● YOUR INSTRUCTIONS
Every line in the data must be transcribed exactly.

[Records from a data collection]
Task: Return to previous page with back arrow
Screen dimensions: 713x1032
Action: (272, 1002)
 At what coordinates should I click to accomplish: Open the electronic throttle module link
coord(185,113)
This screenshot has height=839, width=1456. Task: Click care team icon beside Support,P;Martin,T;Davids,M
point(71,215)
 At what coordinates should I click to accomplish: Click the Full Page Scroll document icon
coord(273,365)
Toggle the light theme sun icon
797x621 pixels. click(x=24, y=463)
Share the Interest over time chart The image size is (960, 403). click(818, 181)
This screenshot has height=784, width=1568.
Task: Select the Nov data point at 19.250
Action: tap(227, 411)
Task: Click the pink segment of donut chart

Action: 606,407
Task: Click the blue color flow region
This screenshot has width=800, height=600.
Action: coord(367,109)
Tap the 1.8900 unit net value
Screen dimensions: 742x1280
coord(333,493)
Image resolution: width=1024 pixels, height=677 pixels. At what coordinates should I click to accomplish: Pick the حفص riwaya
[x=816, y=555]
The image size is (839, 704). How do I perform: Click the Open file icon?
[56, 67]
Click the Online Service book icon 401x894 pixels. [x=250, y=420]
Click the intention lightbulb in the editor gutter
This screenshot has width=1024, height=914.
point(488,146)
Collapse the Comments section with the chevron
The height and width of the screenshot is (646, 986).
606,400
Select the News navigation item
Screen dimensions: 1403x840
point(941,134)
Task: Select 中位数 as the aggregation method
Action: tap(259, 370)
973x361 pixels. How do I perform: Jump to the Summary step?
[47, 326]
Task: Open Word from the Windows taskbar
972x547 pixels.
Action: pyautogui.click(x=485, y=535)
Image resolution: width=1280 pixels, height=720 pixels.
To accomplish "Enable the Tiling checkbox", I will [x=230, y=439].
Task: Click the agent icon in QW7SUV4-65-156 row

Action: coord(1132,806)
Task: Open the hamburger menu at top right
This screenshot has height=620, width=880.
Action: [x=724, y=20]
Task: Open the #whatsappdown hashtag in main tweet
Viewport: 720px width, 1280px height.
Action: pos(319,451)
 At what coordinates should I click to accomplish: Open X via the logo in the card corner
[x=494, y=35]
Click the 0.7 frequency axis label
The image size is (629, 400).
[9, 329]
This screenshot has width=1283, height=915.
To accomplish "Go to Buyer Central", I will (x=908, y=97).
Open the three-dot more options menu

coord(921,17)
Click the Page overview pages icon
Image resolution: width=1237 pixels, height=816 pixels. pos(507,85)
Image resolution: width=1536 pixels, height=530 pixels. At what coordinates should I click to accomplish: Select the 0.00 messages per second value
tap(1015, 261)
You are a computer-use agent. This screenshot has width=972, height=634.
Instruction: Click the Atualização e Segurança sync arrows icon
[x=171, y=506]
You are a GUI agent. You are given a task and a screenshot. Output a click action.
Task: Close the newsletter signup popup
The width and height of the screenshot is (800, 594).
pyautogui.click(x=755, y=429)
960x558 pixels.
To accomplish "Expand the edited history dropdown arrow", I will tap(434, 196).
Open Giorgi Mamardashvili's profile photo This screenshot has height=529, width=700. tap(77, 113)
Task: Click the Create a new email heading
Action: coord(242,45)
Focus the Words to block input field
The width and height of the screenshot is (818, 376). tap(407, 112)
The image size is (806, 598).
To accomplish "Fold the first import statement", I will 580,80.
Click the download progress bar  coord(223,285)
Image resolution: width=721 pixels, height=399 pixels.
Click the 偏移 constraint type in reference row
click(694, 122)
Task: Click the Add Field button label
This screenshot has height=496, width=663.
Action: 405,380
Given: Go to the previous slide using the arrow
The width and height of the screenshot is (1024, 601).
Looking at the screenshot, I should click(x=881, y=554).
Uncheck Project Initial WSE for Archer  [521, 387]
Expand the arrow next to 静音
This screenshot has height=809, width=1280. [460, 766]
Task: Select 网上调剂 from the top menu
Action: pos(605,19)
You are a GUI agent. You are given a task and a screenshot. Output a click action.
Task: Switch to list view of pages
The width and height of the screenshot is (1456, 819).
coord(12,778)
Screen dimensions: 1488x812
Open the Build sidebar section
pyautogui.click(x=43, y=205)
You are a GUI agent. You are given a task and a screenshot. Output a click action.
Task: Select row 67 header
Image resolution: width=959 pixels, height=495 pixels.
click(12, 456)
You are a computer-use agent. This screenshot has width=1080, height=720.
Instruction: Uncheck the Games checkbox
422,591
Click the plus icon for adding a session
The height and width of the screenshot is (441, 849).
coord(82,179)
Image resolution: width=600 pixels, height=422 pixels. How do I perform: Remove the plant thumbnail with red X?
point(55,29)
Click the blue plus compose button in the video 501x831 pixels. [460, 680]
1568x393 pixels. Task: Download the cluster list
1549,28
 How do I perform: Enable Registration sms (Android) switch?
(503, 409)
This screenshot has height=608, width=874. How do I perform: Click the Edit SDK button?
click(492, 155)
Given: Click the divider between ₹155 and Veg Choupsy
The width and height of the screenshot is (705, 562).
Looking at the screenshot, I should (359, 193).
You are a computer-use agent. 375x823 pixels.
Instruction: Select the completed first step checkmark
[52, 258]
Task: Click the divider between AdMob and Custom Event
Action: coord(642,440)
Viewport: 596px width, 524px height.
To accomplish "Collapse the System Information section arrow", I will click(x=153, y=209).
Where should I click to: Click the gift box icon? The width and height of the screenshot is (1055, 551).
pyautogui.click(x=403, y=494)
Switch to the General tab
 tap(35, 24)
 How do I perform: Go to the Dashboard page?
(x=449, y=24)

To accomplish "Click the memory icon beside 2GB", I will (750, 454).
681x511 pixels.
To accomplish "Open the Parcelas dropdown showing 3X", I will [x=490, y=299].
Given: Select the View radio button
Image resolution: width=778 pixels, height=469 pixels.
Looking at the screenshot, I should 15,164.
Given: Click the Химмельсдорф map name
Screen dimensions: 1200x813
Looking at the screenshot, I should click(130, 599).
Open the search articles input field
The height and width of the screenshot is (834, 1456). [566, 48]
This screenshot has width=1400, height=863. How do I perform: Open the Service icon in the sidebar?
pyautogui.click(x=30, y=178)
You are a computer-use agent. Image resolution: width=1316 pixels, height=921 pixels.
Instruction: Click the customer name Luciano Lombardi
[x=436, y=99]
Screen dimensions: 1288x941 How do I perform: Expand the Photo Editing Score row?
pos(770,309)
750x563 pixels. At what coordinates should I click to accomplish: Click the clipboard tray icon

● RESPONSE TO THIS TASK
Task: Return to previous page with back arrow
Screen dimensions: 713x1032
Action: (272, 1002)
 At what coordinates should I click to accomplish: Open the electronic throttle module link
coord(185,113)
This screenshot has height=839, width=1456. Task: Click care team icon beside Support,P;Martin,T;Davids,M
point(71,215)
 At what coordinates should I click to accomplish: Click the Full Page Scroll document icon
coord(273,365)
Toggle the light theme sun icon
797x621 pixels. click(x=24, y=463)
Share the Interest over time chart The image size is (960, 403). click(818, 181)
This screenshot has height=784, width=1568.
Task: Select the Nov data point at 19.250
Action: tap(227, 411)
Task: Click the pink segment of donut chart

Action: 606,407
Task: Click the blue color flow region
This screenshot has width=800, height=600.
Action: coord(367,109)
Tap the 1.8900 unit net value
Screen dimensions: 742x1280
coord(333,493)
Image resolution: width=1024 pixels, height=677 pixels. At what coordinates should I click to accomplish: Pick the حفص riwaya
[x=816, y=555]
The image size is (839, 704). How do I perform: Click the Open file icon?
[56, 67]
Click the Online Service book icon 401x894 pixels. [x=250, y=420]
Click the intention lightbulb in the editor gutter
This screenshot has width=1024, height=914.
point(488,146)
Collapse the Comments section with the chevron
The height and width of the screenshot is (646, 986).
606,400
Select the News navigation item
Screen dimensions: 1403x840
point(941,134)
Task: Select 中位数 as the aggregation method
Action: tap(259, 370)
973x361 pixels. How do I perform: Jump to the Summary step?
[47, 326]
Task: Open Word from the Windows taskbar
972x547 pixels.
Action: pyautogui.click(x=485, y=535)
Image resolution: width=1280 pixels, height=720 pixels.
To accomplish "Enable the Tiling checkbox", I will [x=230, y=439].
Task: Click the agent icon in QW7SUV4-65-156 row

Action: coord(1132,806)
Task: Open the hamburger menu at top right
This screenshot has height=620, width=880.
Action: [x=724, y=20]
Task: Open the #whatsappdown hashtag in main tweet
Viewport: 720px width, 1280px height.
Action: pos(319,451)
 At what coordinates should I click to accomplish: Open X via the logo in the card corner
[x=494, y=35]
Click the 0.7 frequency axis label
The image size is (629, 400).
[9, 329]
This screenshot has width=1283, height=915.
To accomplish "Go to Buyer Central", I will (x=908, y=97).
Open the three-dot more options menu

coord(921,17)
Click the Page overview pages icon
Image resolution: width=1237 pixels, height=816 pixels. pos(507,85)
Image resolution: width=1536 pixels, height=530 pixels. At what coordinates should I click to accomplish: Select the 0.00 messages per second value
tap(1015, 261)
You are a computer-use agent. This screenshot has width=972, height=634.
Instruction: Click the Atualização e Segurança sync arrows icon
[x=171, y=506]
You are a GUI agent. You are given a task and a screenshot. Output a click action.
Task: Close the newsletter signup popup
The width and height of the screenshot is (800, 594).
pyautogui.click(x=755, y=429)
960x558 pixels.
To accomplish "Expand the edited history dropdown arrow", I will tap(434, 196).
Open Giorgi Mamardashvili's profile photo This screenshot has height=529, width=700. tap(77, 113)
Task: Click the Create a new email heading
Action: coord(242,45)
Focus the Words to block input field
The width and height of the screenshot is (818, 376). tap(407, 112)
The image size is (806, 598).
To accomplish "Fold the first import statement", I will 580,80.
Click the download progress bar  coord(223,285)
Image resolution: width=721 pixels, height=399 pixels.
Click the 偏移 constraint type in reference row
click(694, 122)
Task: Click the Add Field button label
This screenshot has height=496, width=663.
Action: 405,380
Given: Go to the previous slide using the arrow
The width and height of the screenshot is (1024, 601).
Looking at the screenshot, I should click(x=881, y=554).
Uncheck Project Initial WSE for Archer  [521, 387]
Expand the arrow next to 静音
This screenshot has height=809, width=1280. [460, 766]
Task: Select 网上调剂 from the top menu
Action: pos(605,19)
You are a GUI agent. You are given a task and a screenshot. Output a click action.
Task: Switch to list view of pages
The width and height of the screenshot is (1456, 819).
coord(12,778)
Screen dimensions: 1488x812
Open the Build sidebar section
pyautogui.click(x=43, y=205)
You are a GUI agent. You are given a task and a screenshot. Output a click action.
Task: Select row 67 header
Image resolution: width=959 pixels, height=495 pixels.
click(12, 456)
You are a computer-use agent. This screenshot has width=1080, height=720.
Instruction: Uncheck the Games checkbox
422,591
Click the plus icon for adding a session
The height and width of the screenshot is (441, 849).
coord(82,179)
Image resolution: width=600 pixels, height=422 pixels. How do I perform: Remove the plant thumbnail with red X?
point(55,29)
Click the blue plus compose button in the video 501x831 pixels. [460, 680]
1568x393 pixels. Task: Download the cluster list
1549,28
 How do I perform: Enable Registration sms (Android) switch?
(503, 409)
This screenshot has height=608, width=874. How do I perform: Click the Edit SDK button?
click(492, 155)
Given: Click the divider between ₹155 and Veg Choupsy
The width and height of the screenshot is (705, 562).
Looking at the screenshot, I should (359, 193).
You are a computer-use agent. 375x823 pixels.
Instruction: Select the completed first step checkmark
[52, 258]
Task: Click the divider between AdMob and Custom Event
Action: coord(642,440)
Viewport: 596px width, 524px height.
To accomplish "Collapse the System Information section arrow", I will click(x=153, y=209).
Where should I click to: Click the gift box icon? The width and height of the screenshot is (1055, 551).
pyautogui.click(x=403, y=494)
Switch to the General tab
 tap(35, 24)
 How do I perform: Go to the Dashboard page?
(x=449, y=24)

To accomplish "Click the memory icon beside 2GB", I will (750, 454).
681x511 pixels.
To accomplish "Open the Parcelas dropdown showing 3X", I will [x=490, y=299].
Given: Select the View radio button
Image resolution: width=778 pixels, height=469 pixels.
Looking at the screenshot, I should 15,164.
Given: Click the Химмельсдорф map name
Screen dimensions: 1200x813
Looking at the screenshot, I should click(130, 599).
Open the search articles input field
The height and width of the screenshot is (834, 1456). [566, 48]
This screenshot has width=1400, height=863. How do I perform: Open the Service icon in the sidebar?
pyautogui.click(x=30, y=178)
You are a computer-use agent. Image resolution: width=1316 pixels, height=921 pixels.
Instruction: Click the customer name Luciano Lombardi
[x=436, y=99]
Screen dimensions: 1288x941 How do I perform: Expand the Photo Editing Score row?
pos(770,309)
750x563 pixels. At what coordinates should I click to accomplish: Click the clipboard tray icon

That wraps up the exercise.